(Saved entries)
==============================

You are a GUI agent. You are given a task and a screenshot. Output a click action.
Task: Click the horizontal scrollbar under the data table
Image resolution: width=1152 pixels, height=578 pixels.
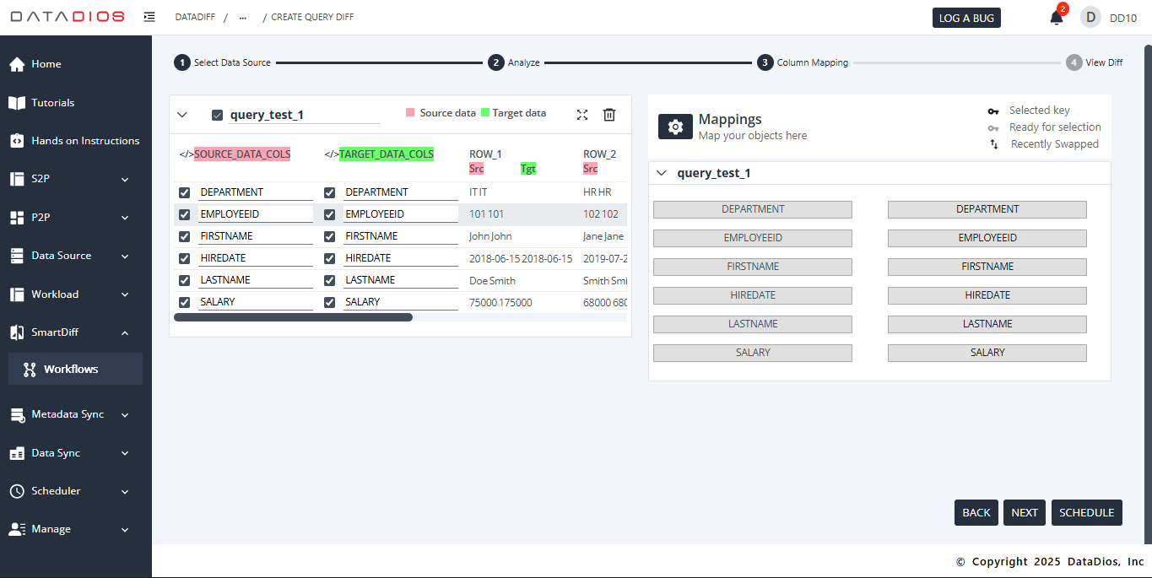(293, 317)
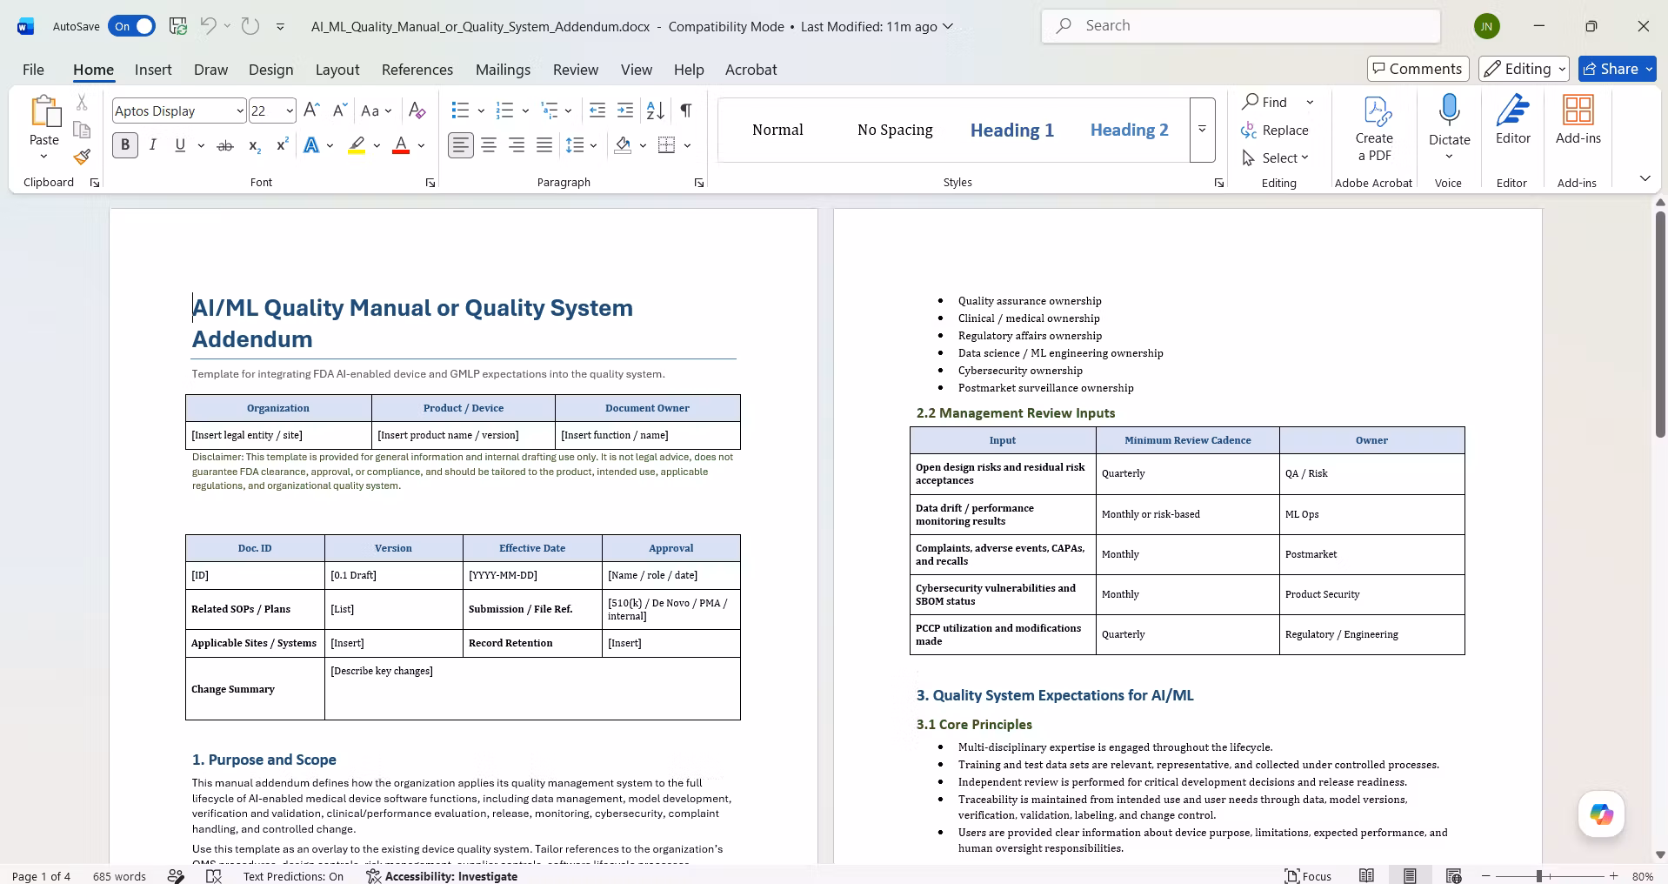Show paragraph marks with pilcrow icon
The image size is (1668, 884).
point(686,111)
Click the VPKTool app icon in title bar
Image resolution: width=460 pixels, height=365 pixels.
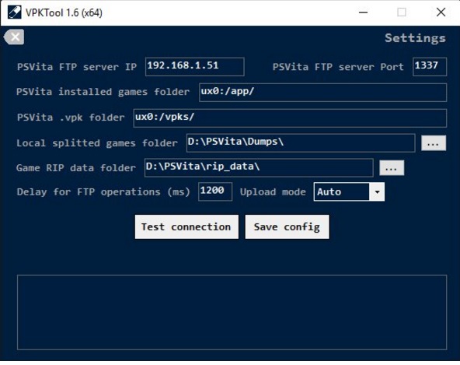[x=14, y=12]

==============================

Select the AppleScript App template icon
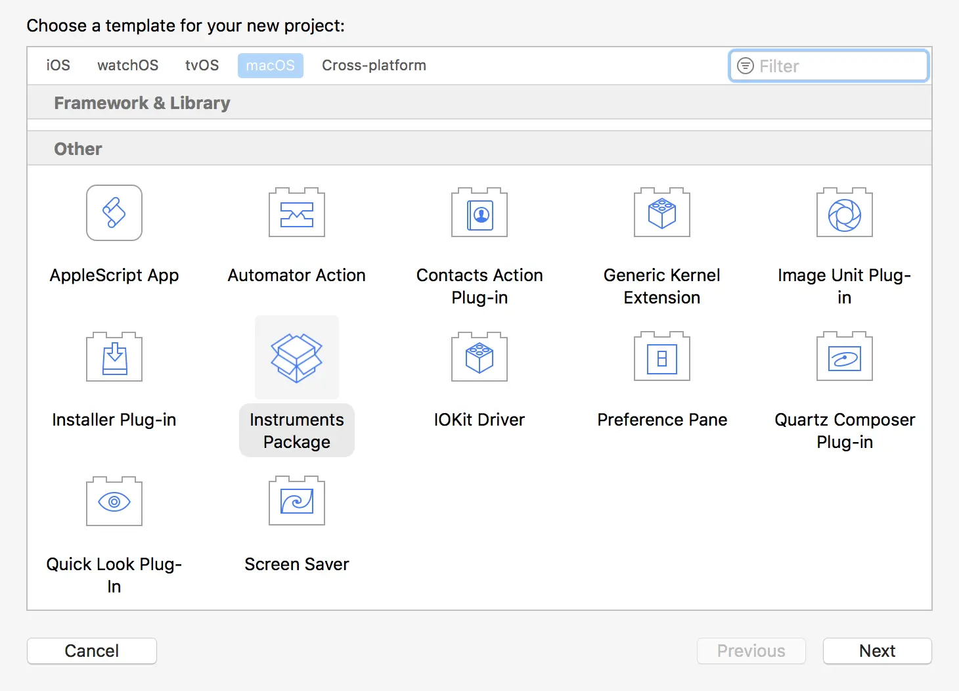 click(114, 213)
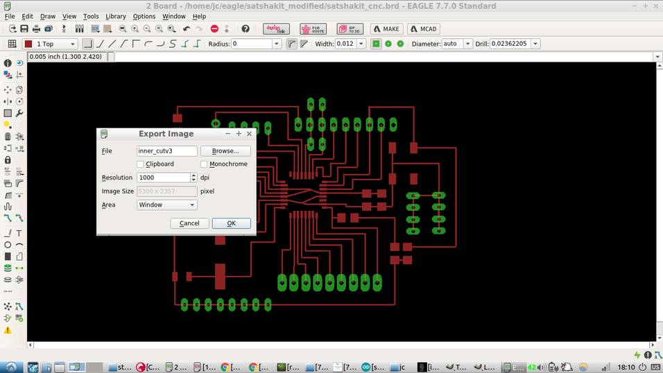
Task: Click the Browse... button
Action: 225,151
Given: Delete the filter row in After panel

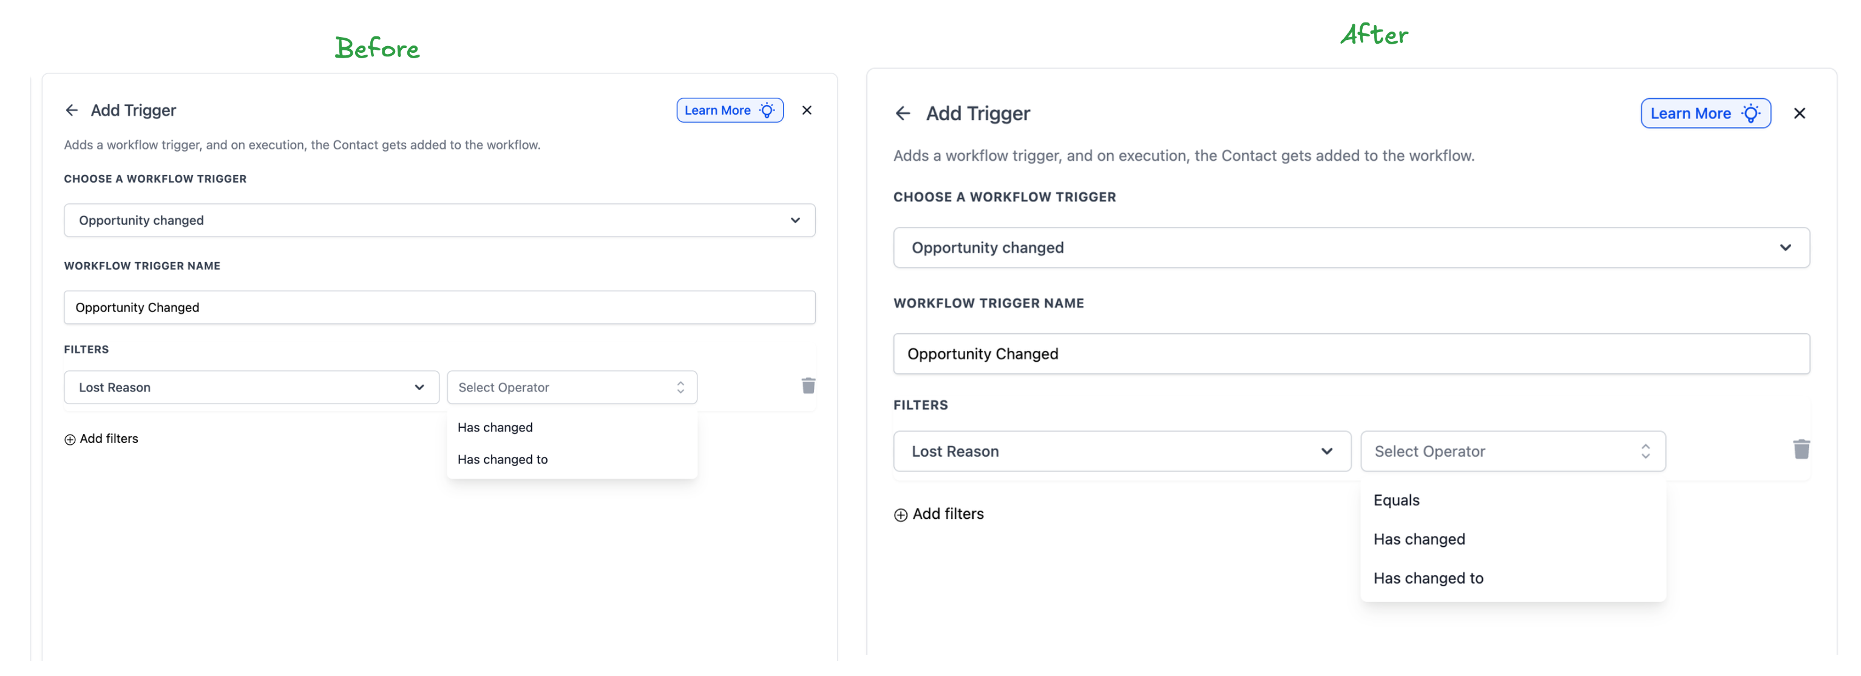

==============================

Write out exactly the lines above between the one with "Select the AppleScript App template icon" and the one with "Given: Delete the filter row in After panel", inclusive, with pictures left out.

Select the AppleScript App template icon
 click(114, 213)
Task: Click the Browse... button
Action: 225,151
Given: Delete the filter row in After panel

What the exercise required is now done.